Improving the string performance with more SIMD (or not)

Inspired by some of the work that Benjamin, Samuel and others were doing with SIMD, and taking the opportunity of learn directly from Intel engineers who know this subject better than just about anybody, I decided to get my hands dirty and do some SIMD work too, after work hours. Since I don't understand the first thing about composition modes, blending or rendering, I decided to try my luck on something I do understand in QtCore.

In the beginning of this year, Benjamin wrote an SSE2- and Neon-improved version of the QString conversion to and from Latin 1 (ISO-8859-1). It's in the Qt 4.7 branch (see commit 60fd302e) and we got a 4x improvement in the fromLatin1 conversion, slightly less on the opposite direction, due to the need for checking whether the UTF-16 codepoint does fit in Latin 1 in the first place. And last year I had also improved on the QString::operator== function, after some code by Lars.

So that's where I decided to improve on.

And just so we're clear and you don't want to punch me in the face when you reach the end of this blog, I ended up with no improvements, so my code isn't being added to qstring.cpp. I did learn a lot, though. And you can see all my work in the series of commits ending in 9a468f59472e8978aa18b75e9786718a8823bbec.

So the first thing I tried was to take the qMemEquals function in three different forms: byte-by-byte comparison (a.k.a. "memcmp"), ushort-by-ushort comparison and an adaptative code that tries to do 32-bit comparisons after aligning the data. The latter is what qMemEquals looks like in Qt 4.6 and 4.7.

The next thing I realised was that I needed a real-world case of data, instead of generating random data at the beginning of the test. So I modified qMemEquals itself and dumped all the strings that the Qt Demo Browser tried to compare, along with the alignment properties of each string. Then I wrote a Perl script to generate the data for the benchmark.

After that, I spent several afternoons learning the Intel intrinsics and trying several different possibilities of optimising. You can see all of the attempts in the commits to the benchmark tool.

Finally, I wondered if I was optimising the right function, so I tried to find out how often qMemEquals is called. Turns out that the function most often called in qstring.cpp (and taking the most CPU time) isn't qMemEquals, but ucstrncmp. You can think of testing for equality (qMemEquals) as just being a special case of an ordering comparison (ucstrncmp). After having this new information, I went on to dump all calls to ucstrncmp and redid the optimisation work.

I don't have any graphs to show you, because after all they aren't improving on anything. But here's what I learned:

Alignment matters

The SSE2 instructions operate on 16-byte blocks and perform memory loads (and stores) much faster when the data is aligned on 16 bytes. However, the offset of the array component in QString::Data is 18 bytes, which means that 90-99% of all data being compared is misaligned by 2 or 10 bytes (on 32-bit platforms -- on x86-64 it would be only by 2 bytes). We can't fix this now in Qt 4, but it's something to think of for Qt5, so I left a comment in qstring.h pointing out that we should align the data. This will only help in so much as the system malloc function also returns 16-byte aligned memory, which it doesn't on 32-bit Linux.
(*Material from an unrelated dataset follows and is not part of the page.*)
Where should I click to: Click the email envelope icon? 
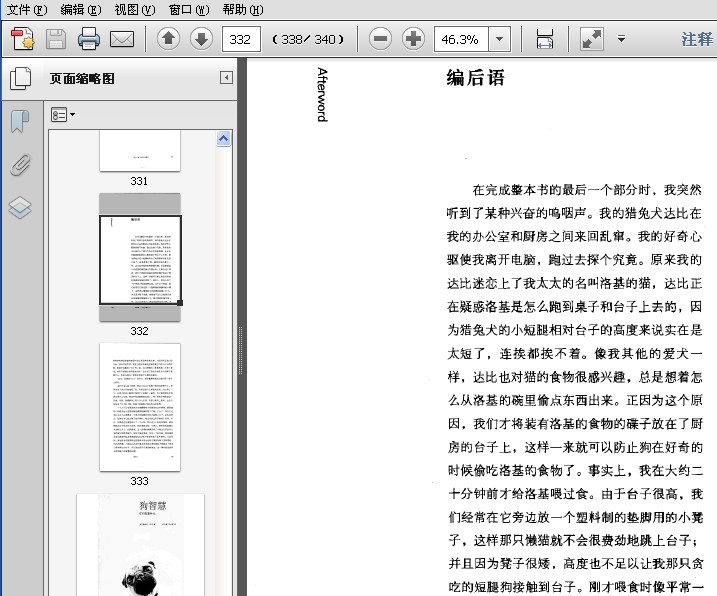[122, 40]

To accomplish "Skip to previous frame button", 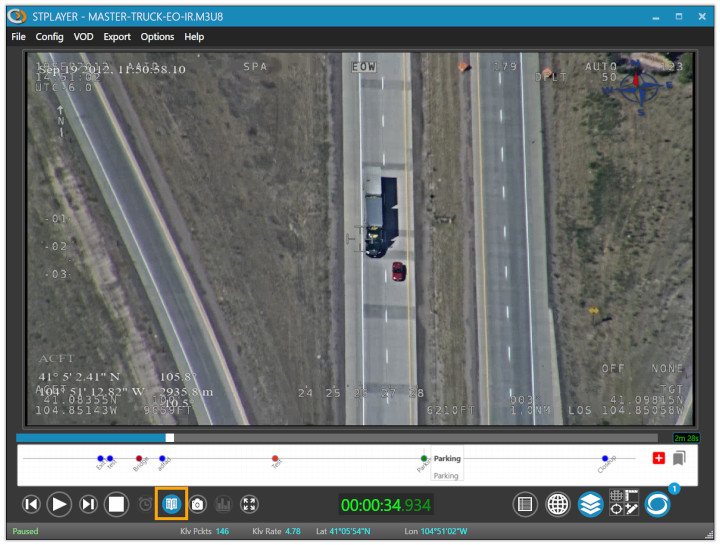I will pos(31,505).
This is especially true on Atom processors, where my best results for ucstrncmp are the "aligning" versions (ssse3_aligning2, sse2_aligning, ssse3_aligning).

Complexity matters (or "strings are too short")

When trying to solve the problem of misaligned loads by adding aligning prologs to the code, I discovered that the extra work required in the prolog completely or almost completly offset the benefit of having aligned loads. Even more, in most cases, the combined prolog + aligned comparison code was slower than the unaligned comparison code. Looking at the statistics on string size, turns out that most comparisons are awfully small (around 15 QChar for qMemEquals and 38 QChar for ucstrncmp). That means a 16-byte comparison loop would run only once or 3 times. Unlike for image data, which can easily be in the range of tens of kilobytes, the prolog and epilog cost is significant, so the complexity of those has a measurable result.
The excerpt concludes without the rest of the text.